▶ _Material provided_:
◇ ◇ ◇ ◇
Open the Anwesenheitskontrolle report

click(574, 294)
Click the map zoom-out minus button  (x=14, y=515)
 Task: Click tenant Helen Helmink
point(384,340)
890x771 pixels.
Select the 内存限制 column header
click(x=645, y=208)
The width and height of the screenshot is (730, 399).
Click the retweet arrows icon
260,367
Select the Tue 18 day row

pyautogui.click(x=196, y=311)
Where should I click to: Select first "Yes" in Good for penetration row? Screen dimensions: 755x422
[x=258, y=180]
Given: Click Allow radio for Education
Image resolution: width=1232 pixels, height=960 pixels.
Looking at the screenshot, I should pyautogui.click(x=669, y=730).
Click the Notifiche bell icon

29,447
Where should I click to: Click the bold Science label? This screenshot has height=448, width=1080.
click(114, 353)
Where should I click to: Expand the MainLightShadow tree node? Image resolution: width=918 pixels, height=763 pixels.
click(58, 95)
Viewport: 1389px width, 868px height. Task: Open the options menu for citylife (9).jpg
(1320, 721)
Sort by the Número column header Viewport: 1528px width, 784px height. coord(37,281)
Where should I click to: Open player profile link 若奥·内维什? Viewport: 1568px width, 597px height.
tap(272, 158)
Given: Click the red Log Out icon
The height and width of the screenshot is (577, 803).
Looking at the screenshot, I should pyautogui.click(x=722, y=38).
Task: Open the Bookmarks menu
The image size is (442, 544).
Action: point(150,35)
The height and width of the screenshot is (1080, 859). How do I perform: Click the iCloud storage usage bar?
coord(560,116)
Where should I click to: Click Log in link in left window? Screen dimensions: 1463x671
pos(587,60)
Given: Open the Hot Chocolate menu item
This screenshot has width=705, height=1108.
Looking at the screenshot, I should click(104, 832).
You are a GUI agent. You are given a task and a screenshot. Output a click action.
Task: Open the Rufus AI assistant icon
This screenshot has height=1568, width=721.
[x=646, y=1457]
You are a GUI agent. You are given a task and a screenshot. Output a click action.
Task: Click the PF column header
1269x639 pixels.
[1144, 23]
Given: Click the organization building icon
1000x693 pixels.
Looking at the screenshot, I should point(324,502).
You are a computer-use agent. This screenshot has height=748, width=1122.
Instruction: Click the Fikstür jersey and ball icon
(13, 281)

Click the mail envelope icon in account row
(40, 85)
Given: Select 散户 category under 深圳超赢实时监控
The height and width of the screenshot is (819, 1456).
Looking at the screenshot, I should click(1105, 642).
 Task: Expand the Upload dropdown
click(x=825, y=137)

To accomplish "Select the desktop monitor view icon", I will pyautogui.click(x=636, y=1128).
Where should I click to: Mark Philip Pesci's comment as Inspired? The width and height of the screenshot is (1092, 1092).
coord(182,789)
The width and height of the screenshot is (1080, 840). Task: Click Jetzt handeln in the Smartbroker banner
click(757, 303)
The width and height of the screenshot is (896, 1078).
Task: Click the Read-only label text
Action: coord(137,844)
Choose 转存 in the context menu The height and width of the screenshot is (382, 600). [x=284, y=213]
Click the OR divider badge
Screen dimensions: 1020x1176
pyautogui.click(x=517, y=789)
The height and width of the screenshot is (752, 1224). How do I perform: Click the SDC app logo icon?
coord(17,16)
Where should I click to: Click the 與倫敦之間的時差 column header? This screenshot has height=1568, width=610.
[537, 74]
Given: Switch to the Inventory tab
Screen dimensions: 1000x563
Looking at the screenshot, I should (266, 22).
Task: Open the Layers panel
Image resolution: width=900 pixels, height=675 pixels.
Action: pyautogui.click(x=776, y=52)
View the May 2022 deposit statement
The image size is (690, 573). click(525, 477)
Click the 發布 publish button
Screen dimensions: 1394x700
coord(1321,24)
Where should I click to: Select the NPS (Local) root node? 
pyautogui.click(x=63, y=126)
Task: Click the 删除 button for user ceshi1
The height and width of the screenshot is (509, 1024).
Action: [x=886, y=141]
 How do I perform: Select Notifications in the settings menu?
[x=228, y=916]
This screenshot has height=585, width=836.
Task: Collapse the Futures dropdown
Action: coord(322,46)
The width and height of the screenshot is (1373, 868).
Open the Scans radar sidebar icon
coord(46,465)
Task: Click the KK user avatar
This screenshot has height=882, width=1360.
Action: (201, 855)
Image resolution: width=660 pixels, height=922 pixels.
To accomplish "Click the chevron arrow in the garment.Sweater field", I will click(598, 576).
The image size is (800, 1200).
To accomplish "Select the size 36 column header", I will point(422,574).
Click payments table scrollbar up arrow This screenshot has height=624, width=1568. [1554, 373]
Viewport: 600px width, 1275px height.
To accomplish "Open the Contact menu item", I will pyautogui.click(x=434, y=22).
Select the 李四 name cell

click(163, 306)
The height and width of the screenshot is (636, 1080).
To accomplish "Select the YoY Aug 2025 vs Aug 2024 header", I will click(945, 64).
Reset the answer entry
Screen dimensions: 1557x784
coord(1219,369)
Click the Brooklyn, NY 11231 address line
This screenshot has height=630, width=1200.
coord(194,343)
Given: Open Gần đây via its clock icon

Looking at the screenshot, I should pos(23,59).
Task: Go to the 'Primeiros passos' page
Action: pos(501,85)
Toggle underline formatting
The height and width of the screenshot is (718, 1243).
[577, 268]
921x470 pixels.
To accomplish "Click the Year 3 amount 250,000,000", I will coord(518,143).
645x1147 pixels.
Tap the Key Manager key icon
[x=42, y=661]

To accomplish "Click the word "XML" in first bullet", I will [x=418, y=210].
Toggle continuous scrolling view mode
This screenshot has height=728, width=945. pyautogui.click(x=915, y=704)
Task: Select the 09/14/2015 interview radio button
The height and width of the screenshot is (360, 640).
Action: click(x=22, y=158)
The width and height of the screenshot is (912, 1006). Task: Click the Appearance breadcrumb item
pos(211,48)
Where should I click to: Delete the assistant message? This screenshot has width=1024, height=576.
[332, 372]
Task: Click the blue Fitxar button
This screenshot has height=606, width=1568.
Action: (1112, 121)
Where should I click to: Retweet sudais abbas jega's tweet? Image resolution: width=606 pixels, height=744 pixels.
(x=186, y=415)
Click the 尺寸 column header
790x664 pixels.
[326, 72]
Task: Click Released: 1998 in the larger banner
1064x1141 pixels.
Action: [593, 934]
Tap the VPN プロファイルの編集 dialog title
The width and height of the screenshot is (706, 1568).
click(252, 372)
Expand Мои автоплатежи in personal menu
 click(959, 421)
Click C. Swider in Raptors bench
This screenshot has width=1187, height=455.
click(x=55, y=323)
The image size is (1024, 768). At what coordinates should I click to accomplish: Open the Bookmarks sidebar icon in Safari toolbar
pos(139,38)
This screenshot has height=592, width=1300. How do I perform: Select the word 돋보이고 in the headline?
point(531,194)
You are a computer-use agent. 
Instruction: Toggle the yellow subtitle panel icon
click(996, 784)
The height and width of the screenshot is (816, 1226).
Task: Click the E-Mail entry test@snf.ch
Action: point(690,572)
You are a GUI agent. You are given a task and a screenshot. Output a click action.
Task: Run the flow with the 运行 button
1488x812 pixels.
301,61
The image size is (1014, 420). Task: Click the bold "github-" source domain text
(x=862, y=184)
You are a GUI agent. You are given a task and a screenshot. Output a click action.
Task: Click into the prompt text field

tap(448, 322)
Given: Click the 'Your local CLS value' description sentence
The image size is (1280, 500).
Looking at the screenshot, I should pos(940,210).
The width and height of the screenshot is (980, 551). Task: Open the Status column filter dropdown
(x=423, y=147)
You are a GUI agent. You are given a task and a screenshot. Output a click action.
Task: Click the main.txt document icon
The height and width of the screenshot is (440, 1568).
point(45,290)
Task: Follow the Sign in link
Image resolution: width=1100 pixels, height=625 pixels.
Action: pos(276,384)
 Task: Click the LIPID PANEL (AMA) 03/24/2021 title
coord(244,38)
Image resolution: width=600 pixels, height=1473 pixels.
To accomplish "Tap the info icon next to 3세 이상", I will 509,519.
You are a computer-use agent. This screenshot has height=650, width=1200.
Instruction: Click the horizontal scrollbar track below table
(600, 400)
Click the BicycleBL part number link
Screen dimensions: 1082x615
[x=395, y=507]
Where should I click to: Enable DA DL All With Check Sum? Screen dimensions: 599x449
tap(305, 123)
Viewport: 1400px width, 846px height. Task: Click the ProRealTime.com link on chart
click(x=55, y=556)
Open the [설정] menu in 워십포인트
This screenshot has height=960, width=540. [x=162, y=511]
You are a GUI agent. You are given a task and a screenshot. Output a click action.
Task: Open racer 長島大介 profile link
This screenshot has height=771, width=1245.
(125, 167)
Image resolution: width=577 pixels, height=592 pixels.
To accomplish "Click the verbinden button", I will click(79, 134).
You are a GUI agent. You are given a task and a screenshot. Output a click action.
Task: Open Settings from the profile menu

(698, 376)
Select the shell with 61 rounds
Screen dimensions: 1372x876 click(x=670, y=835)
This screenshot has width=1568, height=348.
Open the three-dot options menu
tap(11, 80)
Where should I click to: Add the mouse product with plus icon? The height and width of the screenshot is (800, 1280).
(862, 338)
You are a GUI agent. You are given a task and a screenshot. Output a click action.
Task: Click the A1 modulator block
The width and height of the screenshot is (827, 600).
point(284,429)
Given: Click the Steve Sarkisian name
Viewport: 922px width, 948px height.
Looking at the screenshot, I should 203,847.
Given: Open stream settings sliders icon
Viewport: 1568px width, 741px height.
◇ ◇ ◇ ◇
▶ _Work to complete_:
Please work out how many lines of the data include the string "radio" and reply with the number alone.

▶ _Answer section_:
2